Records:

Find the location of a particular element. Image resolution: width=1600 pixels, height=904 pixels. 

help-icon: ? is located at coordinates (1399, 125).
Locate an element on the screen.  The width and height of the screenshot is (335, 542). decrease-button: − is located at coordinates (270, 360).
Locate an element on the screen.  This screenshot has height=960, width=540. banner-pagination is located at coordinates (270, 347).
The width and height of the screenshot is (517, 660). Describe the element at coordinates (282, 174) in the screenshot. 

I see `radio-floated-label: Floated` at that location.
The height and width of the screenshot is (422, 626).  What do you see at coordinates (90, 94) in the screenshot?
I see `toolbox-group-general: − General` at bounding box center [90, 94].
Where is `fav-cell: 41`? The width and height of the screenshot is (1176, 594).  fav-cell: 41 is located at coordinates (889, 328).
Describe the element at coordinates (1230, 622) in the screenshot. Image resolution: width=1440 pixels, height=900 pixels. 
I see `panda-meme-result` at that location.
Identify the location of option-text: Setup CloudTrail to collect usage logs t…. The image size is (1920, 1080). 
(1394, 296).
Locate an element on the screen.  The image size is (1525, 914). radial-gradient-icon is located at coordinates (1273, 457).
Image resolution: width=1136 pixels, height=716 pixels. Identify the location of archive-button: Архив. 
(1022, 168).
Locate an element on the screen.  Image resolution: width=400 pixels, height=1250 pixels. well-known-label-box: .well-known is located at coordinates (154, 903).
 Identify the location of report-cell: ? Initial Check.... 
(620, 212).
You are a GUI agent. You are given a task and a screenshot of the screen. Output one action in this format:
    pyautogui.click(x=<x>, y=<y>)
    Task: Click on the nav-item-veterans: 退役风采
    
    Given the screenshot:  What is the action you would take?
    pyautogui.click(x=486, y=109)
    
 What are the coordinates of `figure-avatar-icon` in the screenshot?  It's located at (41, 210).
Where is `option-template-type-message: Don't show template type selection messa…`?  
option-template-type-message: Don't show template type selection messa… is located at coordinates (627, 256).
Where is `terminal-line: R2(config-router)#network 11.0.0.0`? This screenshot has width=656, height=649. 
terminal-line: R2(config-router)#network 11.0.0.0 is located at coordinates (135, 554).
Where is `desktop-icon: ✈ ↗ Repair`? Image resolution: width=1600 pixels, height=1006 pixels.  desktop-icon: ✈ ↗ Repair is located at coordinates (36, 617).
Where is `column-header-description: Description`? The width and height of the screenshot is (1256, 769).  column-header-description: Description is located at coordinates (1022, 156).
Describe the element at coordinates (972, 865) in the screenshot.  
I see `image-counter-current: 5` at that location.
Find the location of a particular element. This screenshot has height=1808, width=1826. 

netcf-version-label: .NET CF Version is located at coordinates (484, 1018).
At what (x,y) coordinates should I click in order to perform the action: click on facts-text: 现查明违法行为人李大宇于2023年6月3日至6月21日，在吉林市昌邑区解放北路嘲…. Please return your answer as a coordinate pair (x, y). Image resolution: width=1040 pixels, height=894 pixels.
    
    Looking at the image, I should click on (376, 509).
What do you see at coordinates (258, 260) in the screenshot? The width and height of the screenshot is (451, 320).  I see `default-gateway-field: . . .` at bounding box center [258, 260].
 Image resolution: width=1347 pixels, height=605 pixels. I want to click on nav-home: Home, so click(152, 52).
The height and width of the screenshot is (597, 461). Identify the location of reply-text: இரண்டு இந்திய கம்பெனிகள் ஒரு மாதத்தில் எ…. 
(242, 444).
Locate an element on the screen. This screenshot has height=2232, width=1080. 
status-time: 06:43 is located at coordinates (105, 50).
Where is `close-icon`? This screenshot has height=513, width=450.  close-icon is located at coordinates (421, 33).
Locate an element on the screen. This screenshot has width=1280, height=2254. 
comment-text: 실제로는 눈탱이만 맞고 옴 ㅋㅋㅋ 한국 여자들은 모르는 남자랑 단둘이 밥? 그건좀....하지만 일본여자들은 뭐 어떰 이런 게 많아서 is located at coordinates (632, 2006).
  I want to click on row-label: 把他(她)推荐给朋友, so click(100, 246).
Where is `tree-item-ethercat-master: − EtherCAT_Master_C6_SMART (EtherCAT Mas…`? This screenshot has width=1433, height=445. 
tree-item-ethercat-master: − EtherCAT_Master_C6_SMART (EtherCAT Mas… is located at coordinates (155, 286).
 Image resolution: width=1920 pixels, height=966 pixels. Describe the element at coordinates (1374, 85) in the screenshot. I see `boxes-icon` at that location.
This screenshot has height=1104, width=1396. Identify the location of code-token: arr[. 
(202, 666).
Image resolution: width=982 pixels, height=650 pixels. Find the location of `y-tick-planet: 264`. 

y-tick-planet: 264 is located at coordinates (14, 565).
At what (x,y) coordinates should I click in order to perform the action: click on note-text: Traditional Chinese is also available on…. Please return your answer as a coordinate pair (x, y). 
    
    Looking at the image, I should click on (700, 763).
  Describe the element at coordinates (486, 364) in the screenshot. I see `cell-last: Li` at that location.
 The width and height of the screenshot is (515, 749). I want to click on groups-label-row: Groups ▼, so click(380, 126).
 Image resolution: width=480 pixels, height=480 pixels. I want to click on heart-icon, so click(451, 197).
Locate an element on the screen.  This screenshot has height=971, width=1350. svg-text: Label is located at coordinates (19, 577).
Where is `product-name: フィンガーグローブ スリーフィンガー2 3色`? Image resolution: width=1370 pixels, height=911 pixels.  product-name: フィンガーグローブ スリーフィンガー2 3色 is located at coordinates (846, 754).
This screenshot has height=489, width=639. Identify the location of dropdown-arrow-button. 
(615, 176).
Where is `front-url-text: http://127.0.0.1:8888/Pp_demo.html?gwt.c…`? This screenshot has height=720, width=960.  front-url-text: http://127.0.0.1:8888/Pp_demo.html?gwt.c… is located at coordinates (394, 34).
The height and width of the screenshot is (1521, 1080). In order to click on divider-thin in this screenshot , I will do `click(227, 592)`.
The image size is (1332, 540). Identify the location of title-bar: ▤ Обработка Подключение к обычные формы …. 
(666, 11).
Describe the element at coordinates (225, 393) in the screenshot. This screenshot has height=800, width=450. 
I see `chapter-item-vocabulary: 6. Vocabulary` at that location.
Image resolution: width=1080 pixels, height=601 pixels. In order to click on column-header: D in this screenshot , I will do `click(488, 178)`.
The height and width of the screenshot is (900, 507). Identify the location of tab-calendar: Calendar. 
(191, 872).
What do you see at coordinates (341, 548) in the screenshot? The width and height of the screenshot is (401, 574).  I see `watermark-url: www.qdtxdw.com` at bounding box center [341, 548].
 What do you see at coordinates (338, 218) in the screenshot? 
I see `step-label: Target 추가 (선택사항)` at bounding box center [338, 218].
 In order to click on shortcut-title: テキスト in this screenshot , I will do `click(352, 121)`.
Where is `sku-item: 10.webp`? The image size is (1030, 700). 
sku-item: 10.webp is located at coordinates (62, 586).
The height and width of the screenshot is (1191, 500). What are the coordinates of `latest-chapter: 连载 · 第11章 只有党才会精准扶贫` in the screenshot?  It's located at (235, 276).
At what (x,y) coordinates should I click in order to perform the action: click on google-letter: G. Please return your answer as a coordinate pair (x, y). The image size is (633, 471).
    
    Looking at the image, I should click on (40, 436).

Problem details:
Could you reproduce the records verbatim, starting at their very first line and ending at the line containing "at (41, 210).", with that line included?

Exercise solution:
Find the location of a particular element. Image resolution: width=1600 pixels, height=904 pixels. 

help-icon: ? is located at coordinates (1399, 125).
Locate an element on the screen.  The width and height of the screenshot is (335, 542). decrease-button: − is located at coordinates (270, 360).
Locate an element on the screen.  This screenshot has height=960, width=540. banner-pagination is located at coordinates (270, 347).
The width and height of the screenshot is (517, 660). Describe the element at coordinates (282, 174) in the screenshot. 

I see `radio-floated-label: Floated` at that location.
The height and width of the screenshot is (422, 626).  What do you see at coordinates (90, 94) in the screenshot?
I see `toolbox-group-general: − General` at bounding box center [90, 94].
Where is `fav-cell: 41`? The width and height of the screenshot is (1176, 594).  fav-cell: 41 is located at coordinates (889, 328).
Describe the element at coordinates (1230, 622) in the screenshot. Image resolution: width=1440 pixels, height=900 pixels. 
I see `panda-meme-result` at that location.
Identify the location of option-text: Setup CloudTrail to collect usage logs t…. The image size is (1920, 1080). 
(1394, 296).
Locate an element on the screen.  The image size is (1525, 914). radial-gradient-icon is located at coordinates (1273, 457).
Image resolution: width=1136 pixels, height=716 pixels. Identify the location of archive-button: Архив. 
(1022, 168).
Locate an element on the screen.  Image resolution: width=400 pixels, height=1250 pixels. well-known-label-box: .well-known is located at coordinates (154, 903).
 Identify the location of report-cell: ? Initial Check.... 
(620, 212).
You are a GUI agent. You are given a task and a screenshot of the screen. Output one action in this format:
    pyautogui.click(x=<x>, y=<y>)
    Task: Click on the nav-item-veterans: 退役风采
    
    Given the screenshot:  What is the action you would take?
    pyautogui.click(x=486, y=109)
    
 What are the coordinates of `figure-avatar-icon` in the screenshot?  It's located at (41, 210).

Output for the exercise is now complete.